It is worth noting that at the end of the Eleventh Five-Year Plan period, the public version of the National Geographic Information Public Service Platform Sky Map was opened and had an important impact. The plan proposes that during the "Twelfth Five-Year Plan" period, the service function of "Sky Map" will be extended to the provincial and municipal levels, and the promotion and application of "Sky Map" will be strengthened to build it into a Chinese independent brand of Internet content services.
Strive for inclusion in emerging industry planning
The plan also stated that it will continue to improve industrial development policies and strive to incorporate the geographic information industry into national strategic emerging industry plans. Encourage geographic information companies to participate in government procurement, promote the application of enterprises' independent innovation products in government investment projects, and strive to achieve the use of Chinese-made equipment in major surveying and mapping projects exceeding 50%.
The plan also proposes to deeply explore the market potential of location-based geographic information services, and greatly improve the geographic coverage of the geographic information services business and the level of market profitability. This includes increasing the integrated application of geographic information technology and related technologies, and fostering new economic growth points. Increase the application of geographic information technology and location service products in e-commerce, e-government, intelligent transportation, modern logistics, etc .; develop geographic information-based electronic game products, geographic information television channels, and

Geographic Information System Training Objectives

This major develops the basic knowledge and basic skills of geographic information system and cartography, can engage in scientific research or teaching work in scientific research institutions or colleges, and can work in cities, regions, resources, environment, transportation, population, housing, land, foundation Geographic information system senior professionals who are engaged in GIS-related applied research, technology development, production management, and administrative management in facilities and planning management.

Geographic Information System Training Requirements

Students in this major mainly study basic theories and basic knowledge in geographic information systems, cartography, and remote sensing technology. They are trained in scientific thinking and scientific experiments in applied basic research and technology development. They have good scientific literacy and geographic information system research. , Basic skills in design and development, and preliminary teaching, research, development and management skills.

Geographic Information System Knowledge Capability

1. Grasp the basic theories and basic knowledge in mathematics, physics, computer science, etc .;
2. Grasp the basic theory, basic knowledge and basic experimental skills of geographic information systems and cartography, as well as the basic principles and basic force methods of geographic information system technology development;
3. Understand the general principles and methods of adjacent majors such as geography, resources and environment, urban and rural planning management, and surveying and mapping engineering;
4. Understand national science and technology policies, intellectual property rights, sustainable development strategies and other related policies and regulations;
5. Understand the theoretical frontier, application prospects and latest developments of GIS, and the development status of GIS industry;
6. Master the basic methods of data inquiry, literature retrieval and the use of modern information technology to obtain relevant information; have the ability to determine experimental design, create experimental conditions, summarize, organize, analyze experimental results, write papers, and participate in academic exchanges.

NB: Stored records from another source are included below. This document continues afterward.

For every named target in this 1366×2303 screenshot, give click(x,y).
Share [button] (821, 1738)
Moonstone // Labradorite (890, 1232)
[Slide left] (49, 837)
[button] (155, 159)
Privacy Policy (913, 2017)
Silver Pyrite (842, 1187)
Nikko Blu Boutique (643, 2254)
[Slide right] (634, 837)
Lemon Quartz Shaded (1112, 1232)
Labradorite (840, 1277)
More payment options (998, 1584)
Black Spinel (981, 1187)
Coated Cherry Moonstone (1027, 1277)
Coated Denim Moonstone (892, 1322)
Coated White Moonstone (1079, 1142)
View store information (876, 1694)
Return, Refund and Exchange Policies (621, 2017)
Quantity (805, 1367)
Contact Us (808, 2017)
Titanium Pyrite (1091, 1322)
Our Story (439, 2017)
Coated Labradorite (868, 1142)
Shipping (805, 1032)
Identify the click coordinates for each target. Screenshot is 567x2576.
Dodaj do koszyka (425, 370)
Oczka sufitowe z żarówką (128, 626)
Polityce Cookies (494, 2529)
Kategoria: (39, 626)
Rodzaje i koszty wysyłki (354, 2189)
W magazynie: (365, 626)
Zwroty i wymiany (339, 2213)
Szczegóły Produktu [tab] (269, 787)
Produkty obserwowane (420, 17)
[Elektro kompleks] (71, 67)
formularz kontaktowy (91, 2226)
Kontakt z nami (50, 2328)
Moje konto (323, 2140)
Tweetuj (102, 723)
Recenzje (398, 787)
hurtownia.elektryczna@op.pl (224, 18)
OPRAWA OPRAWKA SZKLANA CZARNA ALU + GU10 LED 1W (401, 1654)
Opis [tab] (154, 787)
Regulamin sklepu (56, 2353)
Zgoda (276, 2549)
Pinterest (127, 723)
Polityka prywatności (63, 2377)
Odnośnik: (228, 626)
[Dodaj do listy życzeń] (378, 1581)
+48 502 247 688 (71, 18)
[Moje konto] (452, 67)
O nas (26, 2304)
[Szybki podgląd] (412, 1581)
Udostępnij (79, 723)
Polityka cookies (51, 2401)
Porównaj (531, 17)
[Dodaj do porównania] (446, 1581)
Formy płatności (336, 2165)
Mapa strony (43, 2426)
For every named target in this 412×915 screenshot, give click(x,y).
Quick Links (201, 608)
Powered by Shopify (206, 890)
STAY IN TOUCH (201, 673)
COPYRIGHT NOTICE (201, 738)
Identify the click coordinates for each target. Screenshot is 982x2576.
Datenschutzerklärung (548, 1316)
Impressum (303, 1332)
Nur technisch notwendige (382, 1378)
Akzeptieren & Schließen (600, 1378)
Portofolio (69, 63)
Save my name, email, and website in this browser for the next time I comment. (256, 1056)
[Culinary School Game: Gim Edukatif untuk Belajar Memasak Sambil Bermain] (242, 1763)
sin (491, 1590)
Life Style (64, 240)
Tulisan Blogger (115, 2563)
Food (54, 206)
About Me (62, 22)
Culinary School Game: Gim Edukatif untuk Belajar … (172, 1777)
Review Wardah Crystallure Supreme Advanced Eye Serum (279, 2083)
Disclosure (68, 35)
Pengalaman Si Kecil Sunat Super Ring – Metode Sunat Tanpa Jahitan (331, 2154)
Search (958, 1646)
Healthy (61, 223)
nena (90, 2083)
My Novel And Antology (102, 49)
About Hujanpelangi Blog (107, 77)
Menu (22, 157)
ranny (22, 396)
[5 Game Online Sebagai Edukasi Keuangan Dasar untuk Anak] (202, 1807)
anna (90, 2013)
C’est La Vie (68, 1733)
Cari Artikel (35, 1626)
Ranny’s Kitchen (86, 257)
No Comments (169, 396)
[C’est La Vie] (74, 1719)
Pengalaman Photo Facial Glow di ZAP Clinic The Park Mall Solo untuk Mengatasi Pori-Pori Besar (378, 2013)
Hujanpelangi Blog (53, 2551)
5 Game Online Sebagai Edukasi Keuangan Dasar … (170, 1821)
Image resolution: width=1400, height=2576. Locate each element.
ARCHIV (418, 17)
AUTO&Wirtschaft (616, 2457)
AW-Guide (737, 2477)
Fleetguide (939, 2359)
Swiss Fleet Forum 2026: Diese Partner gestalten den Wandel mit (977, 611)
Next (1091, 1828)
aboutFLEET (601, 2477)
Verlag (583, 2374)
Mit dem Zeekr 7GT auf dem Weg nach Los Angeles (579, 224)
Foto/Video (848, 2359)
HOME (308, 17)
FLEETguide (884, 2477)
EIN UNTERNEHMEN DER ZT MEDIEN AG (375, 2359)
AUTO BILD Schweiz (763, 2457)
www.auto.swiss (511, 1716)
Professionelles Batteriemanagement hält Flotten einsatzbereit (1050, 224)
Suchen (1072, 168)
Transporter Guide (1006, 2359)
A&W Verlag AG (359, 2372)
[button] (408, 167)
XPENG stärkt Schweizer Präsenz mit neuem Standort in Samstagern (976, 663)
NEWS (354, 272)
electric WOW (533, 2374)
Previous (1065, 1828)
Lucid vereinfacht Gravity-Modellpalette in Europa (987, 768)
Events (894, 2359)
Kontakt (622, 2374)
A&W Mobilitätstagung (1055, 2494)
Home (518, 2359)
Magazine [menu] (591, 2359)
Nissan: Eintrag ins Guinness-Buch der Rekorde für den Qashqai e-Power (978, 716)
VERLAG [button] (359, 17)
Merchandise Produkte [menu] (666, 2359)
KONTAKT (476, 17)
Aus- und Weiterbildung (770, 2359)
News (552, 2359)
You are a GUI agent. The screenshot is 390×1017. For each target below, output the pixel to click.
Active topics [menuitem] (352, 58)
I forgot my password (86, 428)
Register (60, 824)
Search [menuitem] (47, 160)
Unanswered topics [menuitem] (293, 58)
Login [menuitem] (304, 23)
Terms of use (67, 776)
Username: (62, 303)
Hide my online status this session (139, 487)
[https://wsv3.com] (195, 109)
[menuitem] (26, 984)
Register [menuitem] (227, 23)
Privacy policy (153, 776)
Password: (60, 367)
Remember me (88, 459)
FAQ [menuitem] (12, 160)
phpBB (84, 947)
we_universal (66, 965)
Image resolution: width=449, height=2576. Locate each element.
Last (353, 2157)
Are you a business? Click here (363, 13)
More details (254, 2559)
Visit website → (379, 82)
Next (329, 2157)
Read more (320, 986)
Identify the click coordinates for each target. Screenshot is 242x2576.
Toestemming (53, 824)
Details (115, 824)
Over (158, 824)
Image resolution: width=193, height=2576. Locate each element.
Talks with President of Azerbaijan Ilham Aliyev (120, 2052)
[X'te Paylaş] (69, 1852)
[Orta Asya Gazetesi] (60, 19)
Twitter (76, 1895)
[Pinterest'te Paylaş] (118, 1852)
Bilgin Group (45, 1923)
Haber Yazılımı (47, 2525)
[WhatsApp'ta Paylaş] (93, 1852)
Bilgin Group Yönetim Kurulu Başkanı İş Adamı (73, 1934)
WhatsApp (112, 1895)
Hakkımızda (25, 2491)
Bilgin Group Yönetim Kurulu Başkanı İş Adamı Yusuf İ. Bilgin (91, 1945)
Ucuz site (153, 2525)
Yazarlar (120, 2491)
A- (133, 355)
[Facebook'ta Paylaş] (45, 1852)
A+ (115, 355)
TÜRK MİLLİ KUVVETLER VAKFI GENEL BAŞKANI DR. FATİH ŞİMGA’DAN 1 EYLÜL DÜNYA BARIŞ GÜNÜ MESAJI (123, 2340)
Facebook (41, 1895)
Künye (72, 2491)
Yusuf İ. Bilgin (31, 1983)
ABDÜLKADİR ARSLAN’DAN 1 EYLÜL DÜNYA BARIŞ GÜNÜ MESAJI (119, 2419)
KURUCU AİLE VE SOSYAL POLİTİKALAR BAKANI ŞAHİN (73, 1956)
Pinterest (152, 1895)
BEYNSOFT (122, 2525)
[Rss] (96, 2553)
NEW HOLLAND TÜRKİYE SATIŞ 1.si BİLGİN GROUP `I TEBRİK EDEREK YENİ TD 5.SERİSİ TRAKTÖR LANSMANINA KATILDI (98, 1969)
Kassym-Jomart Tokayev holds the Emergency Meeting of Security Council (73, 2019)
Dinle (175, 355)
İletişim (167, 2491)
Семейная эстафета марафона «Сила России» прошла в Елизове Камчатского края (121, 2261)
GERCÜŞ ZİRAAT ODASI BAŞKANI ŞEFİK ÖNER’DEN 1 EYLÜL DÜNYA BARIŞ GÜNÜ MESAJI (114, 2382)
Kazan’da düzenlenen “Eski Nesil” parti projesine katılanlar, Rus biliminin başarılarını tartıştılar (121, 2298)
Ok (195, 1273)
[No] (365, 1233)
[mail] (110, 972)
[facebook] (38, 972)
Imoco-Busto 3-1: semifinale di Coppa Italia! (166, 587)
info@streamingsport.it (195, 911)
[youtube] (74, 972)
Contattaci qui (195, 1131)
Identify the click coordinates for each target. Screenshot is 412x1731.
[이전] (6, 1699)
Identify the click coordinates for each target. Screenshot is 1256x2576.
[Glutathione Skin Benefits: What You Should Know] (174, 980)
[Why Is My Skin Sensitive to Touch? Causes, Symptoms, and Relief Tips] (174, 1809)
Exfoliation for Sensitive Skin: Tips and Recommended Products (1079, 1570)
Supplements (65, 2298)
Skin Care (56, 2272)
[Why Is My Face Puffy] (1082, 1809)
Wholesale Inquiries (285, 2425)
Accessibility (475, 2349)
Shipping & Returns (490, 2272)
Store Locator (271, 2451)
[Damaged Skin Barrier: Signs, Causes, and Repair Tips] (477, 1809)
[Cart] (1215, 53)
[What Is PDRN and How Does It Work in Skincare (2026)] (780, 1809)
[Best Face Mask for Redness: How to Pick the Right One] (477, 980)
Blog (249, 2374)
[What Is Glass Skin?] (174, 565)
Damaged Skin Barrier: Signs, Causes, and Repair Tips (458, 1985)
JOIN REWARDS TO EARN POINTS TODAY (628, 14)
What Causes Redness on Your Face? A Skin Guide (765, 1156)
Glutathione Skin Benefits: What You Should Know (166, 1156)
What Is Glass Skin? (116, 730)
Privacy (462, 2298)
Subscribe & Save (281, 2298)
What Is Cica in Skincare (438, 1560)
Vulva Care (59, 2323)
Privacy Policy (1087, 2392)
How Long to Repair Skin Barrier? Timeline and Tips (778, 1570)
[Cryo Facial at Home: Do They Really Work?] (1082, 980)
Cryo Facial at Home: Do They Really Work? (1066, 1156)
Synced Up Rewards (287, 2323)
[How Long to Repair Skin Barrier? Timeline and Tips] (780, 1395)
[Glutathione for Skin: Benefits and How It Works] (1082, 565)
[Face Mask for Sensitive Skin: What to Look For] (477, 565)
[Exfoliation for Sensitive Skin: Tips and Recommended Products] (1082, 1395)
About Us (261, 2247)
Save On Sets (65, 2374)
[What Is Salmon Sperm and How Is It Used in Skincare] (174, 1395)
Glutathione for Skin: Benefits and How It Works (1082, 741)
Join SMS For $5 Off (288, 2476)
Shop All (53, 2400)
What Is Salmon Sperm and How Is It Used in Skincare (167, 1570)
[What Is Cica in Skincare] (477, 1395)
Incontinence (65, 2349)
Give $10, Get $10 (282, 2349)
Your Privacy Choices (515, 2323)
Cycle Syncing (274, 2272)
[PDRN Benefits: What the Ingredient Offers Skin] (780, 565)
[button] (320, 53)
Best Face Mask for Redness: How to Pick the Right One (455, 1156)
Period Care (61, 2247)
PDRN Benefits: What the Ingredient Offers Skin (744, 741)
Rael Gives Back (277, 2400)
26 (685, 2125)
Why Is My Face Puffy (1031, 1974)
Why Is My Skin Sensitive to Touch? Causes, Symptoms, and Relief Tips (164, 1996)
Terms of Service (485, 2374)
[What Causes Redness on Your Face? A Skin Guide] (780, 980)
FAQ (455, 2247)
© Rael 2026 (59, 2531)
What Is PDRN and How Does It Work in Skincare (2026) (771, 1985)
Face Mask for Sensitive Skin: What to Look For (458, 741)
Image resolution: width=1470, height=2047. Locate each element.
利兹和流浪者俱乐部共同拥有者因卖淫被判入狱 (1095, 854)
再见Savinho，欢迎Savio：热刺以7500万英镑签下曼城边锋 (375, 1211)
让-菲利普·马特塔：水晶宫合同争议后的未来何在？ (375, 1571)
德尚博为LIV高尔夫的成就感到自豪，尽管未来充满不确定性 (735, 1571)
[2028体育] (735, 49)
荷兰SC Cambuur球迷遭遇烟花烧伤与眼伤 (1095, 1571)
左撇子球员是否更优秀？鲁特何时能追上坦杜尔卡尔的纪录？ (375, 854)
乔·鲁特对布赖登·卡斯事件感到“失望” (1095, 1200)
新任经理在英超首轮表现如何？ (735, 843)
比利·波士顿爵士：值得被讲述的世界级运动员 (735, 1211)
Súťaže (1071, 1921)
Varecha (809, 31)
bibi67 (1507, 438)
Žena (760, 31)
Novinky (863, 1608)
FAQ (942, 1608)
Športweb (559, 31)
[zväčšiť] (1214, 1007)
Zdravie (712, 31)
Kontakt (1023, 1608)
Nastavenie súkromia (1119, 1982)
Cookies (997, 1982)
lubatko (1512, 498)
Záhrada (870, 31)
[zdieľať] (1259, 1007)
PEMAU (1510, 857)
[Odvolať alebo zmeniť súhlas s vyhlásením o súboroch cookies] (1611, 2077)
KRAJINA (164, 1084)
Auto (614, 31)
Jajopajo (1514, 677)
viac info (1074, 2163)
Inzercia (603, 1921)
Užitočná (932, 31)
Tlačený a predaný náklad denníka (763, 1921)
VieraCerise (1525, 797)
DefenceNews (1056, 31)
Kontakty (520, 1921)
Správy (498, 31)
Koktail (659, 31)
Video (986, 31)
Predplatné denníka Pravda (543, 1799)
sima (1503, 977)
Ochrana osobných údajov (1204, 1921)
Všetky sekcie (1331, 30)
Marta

Geographic Information System

Geography, cartography, computer science and technology, photogrammetry and remote sensing, GPS.

GIS Main Course

Physical geography, human geography, economic geography, cartography, remote sensing technology, database technology, geographic information system principles, geographic information system design and application, etc.

Geographic Information System Practice Teaching

General physics experiment, physical geography practice, surveying practice, cartography practice, GIS principle experiment, spatial database design, spatial analysis course design, GIS project development and design, digital image processing experiment, remote sensing technology and method experiment, etc According to the requirements of the course, it is best to arrange teaching internships from the first grade, and also to the higher grades. Including indoor and outdoor internships, production internships and graduation thesis, etc., generally arranged for 10-20 weeks.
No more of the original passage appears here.